Elio Armano e i convenuti all’incontro con la Soprintendenza Archeologica Belle Arti e Paesaggio per l’area metropolitana di Venezia e le province di Belluno, Padova, Treviso

Qualche giorno fa la collega Monica Pregnolato mi parlava del “Selvatico” e io le dicevo che per “Il Selvatico ogni iniziativa va bene”. Più o meno avevo chiesto lo stesso al Soprintendente Andrea Alberti, che ci manca, quando mi arrivavano notizie dei problemi dello storico edificio.

Troppo importante per Padova, perché, prima ancora di essere architettura, il “Selvatico” mi pare spazio vitale.

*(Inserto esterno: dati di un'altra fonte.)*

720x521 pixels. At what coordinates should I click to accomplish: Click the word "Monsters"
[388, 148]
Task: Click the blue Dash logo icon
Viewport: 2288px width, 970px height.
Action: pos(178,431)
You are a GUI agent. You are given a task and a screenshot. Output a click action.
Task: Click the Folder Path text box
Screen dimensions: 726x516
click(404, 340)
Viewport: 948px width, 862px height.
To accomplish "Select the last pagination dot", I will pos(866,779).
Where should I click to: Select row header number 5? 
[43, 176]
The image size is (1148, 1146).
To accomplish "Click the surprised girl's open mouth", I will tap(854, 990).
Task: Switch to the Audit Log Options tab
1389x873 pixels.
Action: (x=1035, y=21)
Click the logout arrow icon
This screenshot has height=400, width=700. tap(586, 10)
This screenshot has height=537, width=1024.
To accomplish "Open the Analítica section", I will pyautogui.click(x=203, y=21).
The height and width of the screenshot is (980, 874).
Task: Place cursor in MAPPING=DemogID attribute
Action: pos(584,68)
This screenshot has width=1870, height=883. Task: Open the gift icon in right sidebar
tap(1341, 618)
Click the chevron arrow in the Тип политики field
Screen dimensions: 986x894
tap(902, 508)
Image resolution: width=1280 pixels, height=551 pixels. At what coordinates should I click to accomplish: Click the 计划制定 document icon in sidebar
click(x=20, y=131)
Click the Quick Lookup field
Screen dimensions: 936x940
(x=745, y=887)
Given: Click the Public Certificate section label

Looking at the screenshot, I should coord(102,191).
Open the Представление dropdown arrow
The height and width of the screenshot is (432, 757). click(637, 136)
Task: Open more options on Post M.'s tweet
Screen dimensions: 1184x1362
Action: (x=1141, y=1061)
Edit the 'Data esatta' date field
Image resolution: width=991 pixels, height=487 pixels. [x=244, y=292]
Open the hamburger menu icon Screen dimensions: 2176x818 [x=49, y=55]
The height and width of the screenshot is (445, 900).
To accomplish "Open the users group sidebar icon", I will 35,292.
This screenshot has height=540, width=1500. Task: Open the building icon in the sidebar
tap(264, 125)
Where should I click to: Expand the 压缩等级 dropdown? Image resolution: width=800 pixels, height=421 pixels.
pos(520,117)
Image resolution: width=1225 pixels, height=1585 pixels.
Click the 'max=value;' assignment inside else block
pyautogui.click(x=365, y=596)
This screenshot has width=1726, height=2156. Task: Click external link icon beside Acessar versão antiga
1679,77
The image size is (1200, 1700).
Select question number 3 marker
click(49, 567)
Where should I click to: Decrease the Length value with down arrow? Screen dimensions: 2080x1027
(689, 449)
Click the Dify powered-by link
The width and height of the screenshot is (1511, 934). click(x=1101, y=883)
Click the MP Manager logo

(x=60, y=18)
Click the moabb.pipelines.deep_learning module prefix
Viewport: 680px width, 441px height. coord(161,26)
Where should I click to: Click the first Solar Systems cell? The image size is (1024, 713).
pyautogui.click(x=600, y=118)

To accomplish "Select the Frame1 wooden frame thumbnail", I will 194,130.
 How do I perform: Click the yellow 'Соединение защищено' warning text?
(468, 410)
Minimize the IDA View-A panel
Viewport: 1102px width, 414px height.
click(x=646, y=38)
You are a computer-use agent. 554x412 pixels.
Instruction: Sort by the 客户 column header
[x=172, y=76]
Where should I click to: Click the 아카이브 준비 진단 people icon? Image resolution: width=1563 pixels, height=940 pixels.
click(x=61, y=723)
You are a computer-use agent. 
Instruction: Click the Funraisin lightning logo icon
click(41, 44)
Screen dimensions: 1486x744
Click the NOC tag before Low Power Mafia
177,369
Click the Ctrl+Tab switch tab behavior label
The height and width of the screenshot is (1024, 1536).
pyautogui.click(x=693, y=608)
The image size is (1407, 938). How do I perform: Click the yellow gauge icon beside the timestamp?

Troppo grande, per farne a meno, questa storia di un secolo e mezzo, che ha rovesciato il rapporto tra coloro che sanno e il vecchio artigiano che non sa, cioè quello che si esprime meccanicamente.

Mi viene da pensare come a Venezia, pressappoco negli stessi anni, un’analoga scuola sia stata istituita da un antiquario che, mentre esportava opere d’arte del nostro patrimonio all’estero, aveva promosso l’esperienza dei giovani nella pratica dell’artigianato artistico, ragazzi che poi metteva a lavorare nelle sue botteghe specializzate nell’arredo.

A Padova abbiamo avuto il potente Pietro Selvatico, uno degli uomini più ascoltati all’epoca, che fondò la Scuola mentre si apriva forse il cantiere più importante del restauro moderno, quello degli Scrovegni.

Tutta un’altra storia.

Che dovrà continuare con orgoglio attraverso il pieno recupero dell’edificio e delle sue raccolte. Perciò non si è risparmiata la Soprintendenza, con Monica Pregnolato, Elisa Longo e i loro provvedimenti di tutela di cui vi parleranno. Le collezioni sono oggi un corpo unico dal punto di vista tecnico-giuridico e già mi era capitato di congratularmi per la notevole iniziativa, voglio dire prima del mio arrivo a Padova.

Peccato non poter essere con voi, ma ringrazio Elio Armano che mi permette di salutarvi così.

Credo che incontri come questi preparino al meglio il futuro del “Selvatico”.